Results: Of 42 patients (41%) with PIK3CA/AKT1/PTEN-altered tumors, 26 had an activating mutation in PIK3CA or AKT1 and 16 had an alteration in PTEN. Patients with PIK3CA- and AKT1-mutant tumors were enriched in the BL2 and LAR TNBC subtypes, whereas those with PTEN-altered tumors were enriched in the BL1 subtype. An internal analysis of the publicly available METABRIC dataset yielded similar results. PTEN alterations were also associated with reduced levels of stromal TILs compared with PIK3CA/AKT1-mutant and PIK3CA/AKT1/PTEN non-altered tumors. In an exploratory analysis of the 26 patients with PIK3CA/AKT1-mutant tumors, the effect of adding IPAT was particularly pronounced (PFS HR: 0.24 [95% CI: 0.06–0.83]; median PFS 12.9 months in the IPAT + PAC arm vs 5.0 months for placebo + PAC); interpretation of efficacy in patients with PTEN-altered tumors was limited by the size of the subgroup.
There was no enrichment of PIK3CA/AKT1/PTEN alterations in metastatic vs primary samples, nor in samples collected after (neo)adjuvant chemotherapy vs from chemotherapy-naïve patients. Additionally, there was no association between PIK3CA/AKT1/PTEN alterations and BRCA1/2 alterations. BRCA1/2 alterations were not associated with any differences in IPAT efficacy outcomes (PFS, objective response rate).
No association was observed between PIK3CA/AKT1/PTEN-altered status and gene signatures of immune cell infiltration/activation or tumor mutational burden. High (≥10%) vs low levels of stromal TILs showed a trend toward longer PFS in patients treated with placebo + PAC (HR: 0.74 [95% CI: 0.39–1.48]), but no difference was apparent in those treated with IPAT + PAC (HR: 1.14 [95% CI: 0.57–2.40]).

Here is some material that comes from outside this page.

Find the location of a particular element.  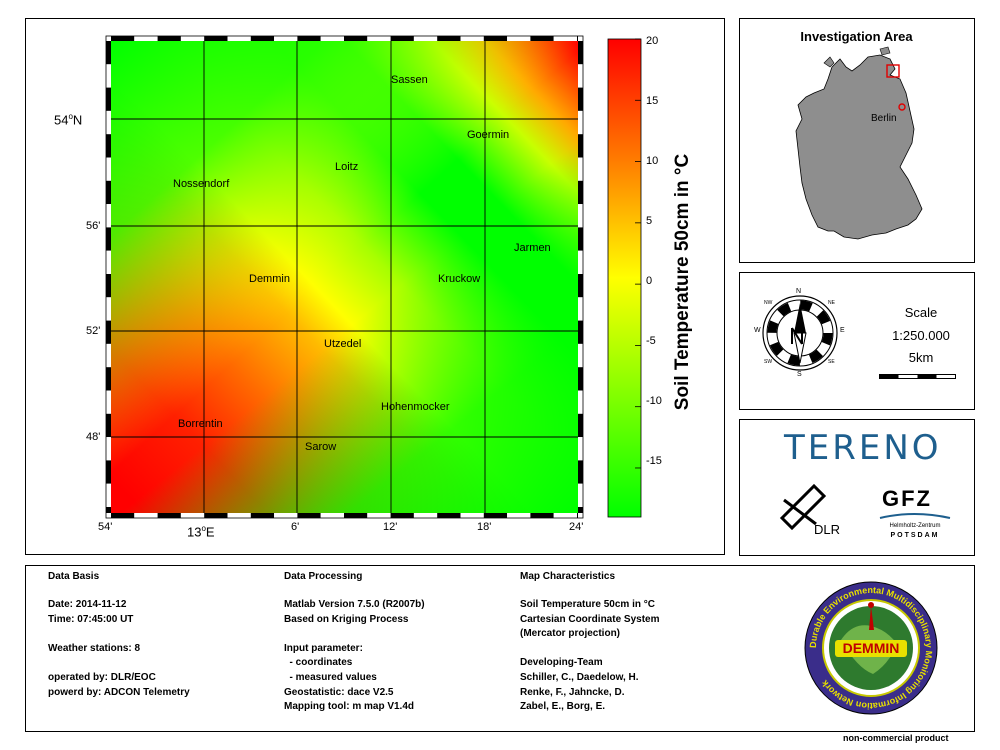

colorbar-tick-label: 5 is located at coordinates (650, 221).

Conclusions: This retrospective exploratory biomarker analysis of the phase II LOTUS trial of IPAT in TNBC provides insight into the potential heterogeneity of disease biologies underlying PI3K/Akt pathway activation.

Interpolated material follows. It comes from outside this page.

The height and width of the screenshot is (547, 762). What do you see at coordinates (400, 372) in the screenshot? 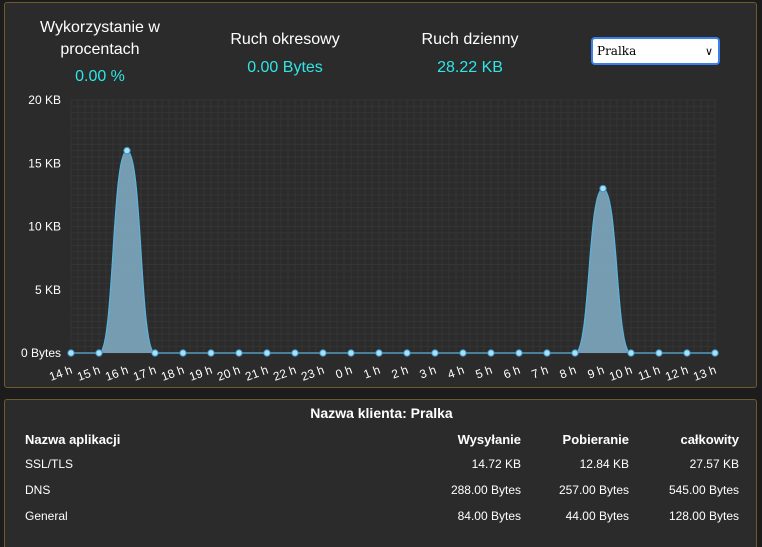
I see `x-tick-label: 2 h` at bounding box center [400, 372].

Citation Format: Wongchenko MJ, Dent R, Kim S-B, Saura C, Oliveira M, Baselga J, Kapp AV, Chan WY, Singel SM, Maslyar DJ, Gendreau S. Biomarker analysis of the LOTUS trial of first-line ipatasertib (IPAT) + paclitaxel (PAC) in metastatic triple-negative breast cancer (TNBC) [abstract]. In: Proceedings of the 2017 San Antonio Breast Cancer Symposium; 2017 Dec 5-9; San Antonio, TX. Philadelphia (PA): AACR; Cancer Res 2018;78(4 Suppl):Abstract nr P2-09-20.